Gated Communities and luxury developments
Gated, luxury communities are almost completely absent from the whole east side of the megalopolis. Acozac by a golf-course in Iztapaluca with a pyramid just next to it is the one low-key example on the city’s eastern edge. From Acozac northwards the next luxury neighborhood is in Coacalco. In this sense the east of the city has a very different development dynamic than the west, where luxury developments are relatively common on the edge, starting from Condado de Sayavedra southwards to Santa Fé.
Naturally there are wealthy people in the east of the megalopolis as well as in the west. But in the east wealth does not translate into luxury housing, rather individual houses can become very large and elaborate, while retaining something of the style of self-built housing. Architects do not seem to come into play. Or because the improvements are built over existing structures they hand is not so apparent. The people who become rich in the eastern part of the city do not seem to leave their neighborhoods.
Luxury neighborhoods in the hilly, wet, west of the city are full of trees, broad winding streets of impeccable black asphalt and manicured lawns. The gates of the luxury community keep people in as well as out. If there is one great fear among those with everything to lose, it is kidnapping. The walls are an advertisement. The gate tells you that it is dangerous out there. Its very existence proclaims its necessity and value. Yet precisely converts the luxury gated community in a very nice kind of open-air prison. The houses are generally fortress-like with high walls around them. All these gates and guardsmen give a sense of arrival when entering the buildings, as if these houses were metaphors for arrival in life, a sense of security, a sense of having it made. One of the most important motivators of human beings is the desire to be a part of something greater. In the case of these gated communities that something greater is the first world.

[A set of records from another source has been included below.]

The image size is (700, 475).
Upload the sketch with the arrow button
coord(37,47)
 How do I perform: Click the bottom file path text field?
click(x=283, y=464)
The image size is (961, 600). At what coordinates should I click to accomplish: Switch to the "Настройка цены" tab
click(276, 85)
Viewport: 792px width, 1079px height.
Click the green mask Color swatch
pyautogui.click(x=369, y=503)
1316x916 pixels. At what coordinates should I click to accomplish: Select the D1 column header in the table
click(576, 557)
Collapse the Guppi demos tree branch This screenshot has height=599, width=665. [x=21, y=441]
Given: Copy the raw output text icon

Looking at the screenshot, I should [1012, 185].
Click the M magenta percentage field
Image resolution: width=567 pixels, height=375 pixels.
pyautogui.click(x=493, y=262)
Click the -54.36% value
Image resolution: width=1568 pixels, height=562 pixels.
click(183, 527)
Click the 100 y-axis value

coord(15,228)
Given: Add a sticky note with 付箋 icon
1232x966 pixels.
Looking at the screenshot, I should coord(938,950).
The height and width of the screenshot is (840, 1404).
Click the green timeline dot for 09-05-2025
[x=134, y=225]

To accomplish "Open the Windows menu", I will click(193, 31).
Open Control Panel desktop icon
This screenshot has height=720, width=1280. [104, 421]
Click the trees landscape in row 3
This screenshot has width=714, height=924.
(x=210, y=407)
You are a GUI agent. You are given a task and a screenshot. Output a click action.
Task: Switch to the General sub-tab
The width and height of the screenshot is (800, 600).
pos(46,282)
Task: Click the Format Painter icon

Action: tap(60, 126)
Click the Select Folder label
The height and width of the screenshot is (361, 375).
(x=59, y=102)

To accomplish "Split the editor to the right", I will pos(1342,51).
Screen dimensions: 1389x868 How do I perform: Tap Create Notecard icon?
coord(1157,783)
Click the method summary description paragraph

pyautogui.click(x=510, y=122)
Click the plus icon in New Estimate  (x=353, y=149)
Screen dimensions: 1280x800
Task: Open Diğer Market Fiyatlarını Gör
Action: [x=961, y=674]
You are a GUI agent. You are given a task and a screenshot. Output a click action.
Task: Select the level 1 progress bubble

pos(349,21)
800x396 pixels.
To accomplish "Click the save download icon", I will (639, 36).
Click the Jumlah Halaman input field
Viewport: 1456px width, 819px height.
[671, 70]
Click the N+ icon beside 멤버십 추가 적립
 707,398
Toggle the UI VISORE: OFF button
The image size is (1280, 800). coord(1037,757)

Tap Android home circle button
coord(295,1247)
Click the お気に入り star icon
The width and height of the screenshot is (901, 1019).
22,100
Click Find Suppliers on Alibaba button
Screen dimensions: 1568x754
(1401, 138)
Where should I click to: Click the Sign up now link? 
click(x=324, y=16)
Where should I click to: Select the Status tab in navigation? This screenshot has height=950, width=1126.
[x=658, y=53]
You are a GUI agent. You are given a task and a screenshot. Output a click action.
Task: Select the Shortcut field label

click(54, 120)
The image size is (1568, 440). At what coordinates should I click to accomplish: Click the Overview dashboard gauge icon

They are however empty of people, even if you could get beyond the gates. Because they tend to be purely residential they can boring, the only thing to do is go to the mall, the church or the country-club and golf-course. None of these is particularly exciting, though they do confer a genteel sense of community. And of gold-courses are the preferred stalking grounds of salesmen of all kinds who see the hefty membership fees as an investment in instant respectability. Even behind gates there are wolves.